Transforming Parabolas

f(x) = x² : the parent function

f(x) = 1/5x² – 2 : the parabola that demonstrates a vertical stretch (dashed line)

f(x) = 2(x-6)²-1 : the parabola that demonstrates a vertical shift down

f(x) = 1(x+4)²+1 : the parabola that demonstrates a horizontal shift left

f(x) = 3(x-8)²+1 : the parabola that demonstrates a horizontal shift right

f(x) = 1(x+6)²+2 : the parabola that demonstrates a vertical shift up

f(x) = 5(x+9)²+4 : the parabola that demonstrates a vertical compression

Transformation Explanations

1. The first parabola in the list above is the parent function, which is the simplest parabola and has not been changed by any transformations.
2. The second parabola demonstrates a vertical stretch, which means it has a wide opening, and this is due to the a value.
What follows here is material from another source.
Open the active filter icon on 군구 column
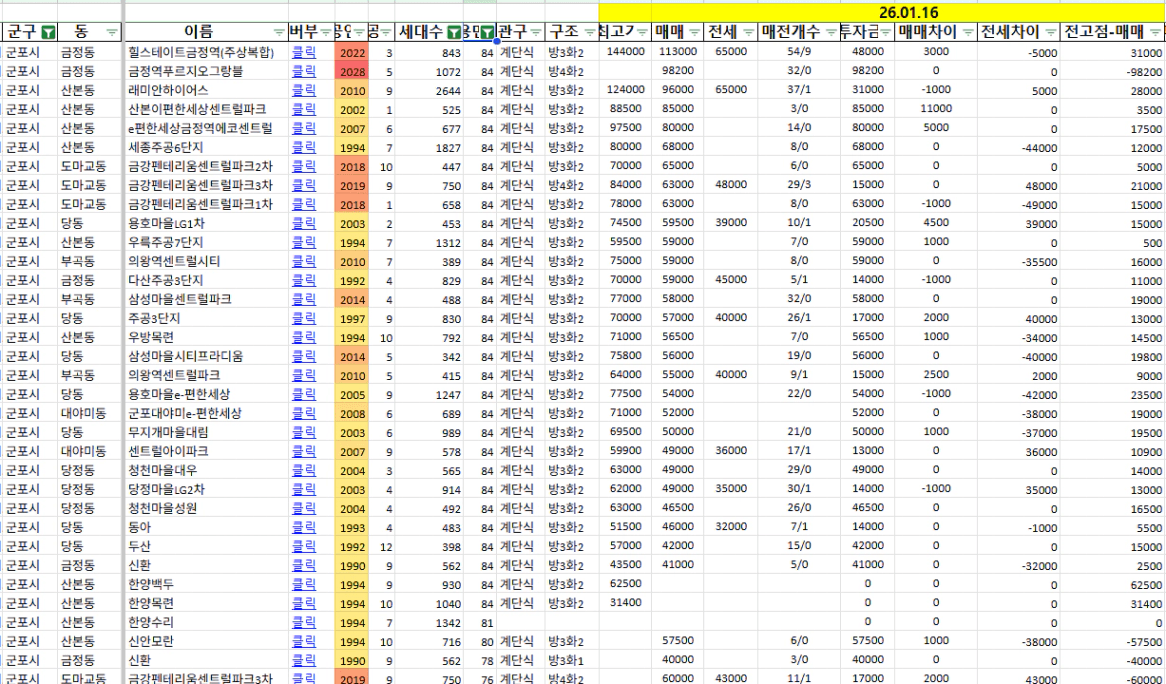The width and height of the screenshot is (1166, 684). (48, 32)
The smaller the a value, the wider the parabola will become. f(x) = 1/5x² – 2 : 1/5 represents the a value, and if this was changed to a value of 4, it would become narrower. If |a| > 1 the parabola will have a narrower shape than the parent function,
3. The third parabola demonstrates a vertical shift down, which occurs when the k value is negative. f(x) = 2(x-6)²-1 : -1 is the k value.
4. The fourth parabola demonstrates a horizontal shift left, which is depending on the h value being negative. f(x) = 1(x+4)²+1 : The h value became positive, because a negative value was replaced in the spot of h in the equation f(x)=a(x-h)²+k, which canceled out the negative of the h, making it a positive value.
5. The fifth parabola demonstrates a horizontal shift right, which is due to the h value being positive. In the equation f(x)=a(x-h)²+k, adding a positive value to h will keep it negative in the equation.
6. The sixth parabola demonstrates a vertical shift up, which is when the k value is positive. f(x) = 1(x+6)²+2 : the 2 is positive, so it shifts the parabola upwards.
7. The seventh parabola demonstrates a vertical compression, which means that it has a narrow opening, which is due to the a value. The larger the a value , the narrower the parabola will become. f(x) = 5(x+9)²+4 : if the 5 was changed to a 1, this would widen the opening of the parabola. If 0 < |a| < 1 the parabola will have a wider shape than the parent function.

Communication Core Competency Reflection

While working on this assignment, I made sure to clearly demonstrate my understanding for transforming parabolas by keeping my parabolas organized on the graph and colour coding each parabola to differentiate them from one another. To avoid excessive overlapping, I increased and decreased certain values to lay out each parabola neatly, using my knowledge that I have learned in class. When creating my edublog, I carefully colour coded each of the equations to match them to the parabola, making it easier to understand. I clearly explained the purpose of each parabola that was graphed, to make sure it wasn’t too difficult to understand, while still using relevant math vocabulary to describe each purpose.